Up to now, studies of key cartilage and synovial fluid components (namely hyaluronan, phospholipids and lubricin) have never been able to replicate the incredibly low coefficient of friction (μ = 0.001) of healthy cartilage, especially at the high pressures (≤100 atmospheres) occurring in synovial joints. New observations reported by Jacob Klein and colleagues shed fresh light on these ultra-low-friction characteristics. “Our most significant findings were that hyaluronan and phospholipids complex together to yield a very efficient boundary lubricant,” notes Klein, “and that all three molecules act synergistically, each with a different role, to provide the extreme lubricity of the cartilage surface.”

As friction measurements in synovial joints in vivo cannot yield reliable molecular-level information, the researchers used a model system in which relevant molecules were bound to atomically smooth mica surfaces, and frictional forces were accurately measured using a state-of-the-art technique, the surface force balance.

Credit: Jürgen François/iStock/Thinkstock

The team's prior work had shown that the phosphocholine head groups of phosphatidylcholine lipids are highly hydrated and can provide lubricious boundary layers. The current study shows that surface-bound hyaluronan attaches to phosphatidylcholine lipids in a manner that leaves these head groups exposed.

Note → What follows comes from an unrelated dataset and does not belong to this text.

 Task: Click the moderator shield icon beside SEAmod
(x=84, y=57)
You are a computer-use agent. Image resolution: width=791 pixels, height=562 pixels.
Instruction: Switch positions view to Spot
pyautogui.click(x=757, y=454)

“Our big surprise came when we discovered that phosphatidylcholine lipids did indeed complex with hyaluronan and in particular that such complexes provided extremely good lubrication—comparable to that of healthy cartilage,” states Klein. In their report the researchers speculate that binding of hyaluronan to the cartilage surface involves either its known interactions with lubricin (which is known to be present in the outer superficial zone of cartilage), or entanglement of its linear, flexible, polysaccharide chains with collagen or other components of the microfibrillar network in the superficial zone, or both.

This work has clear clinical implications, Klein points out, and might ultimately lead to development of improved intra-articular treatments for osteoarthritis and very-low-friction implant materials.

“We are now in the in vivo phase of experiments,” Klein says, “and are confident that they will lead, hopefully in a short time, to clinical applications.”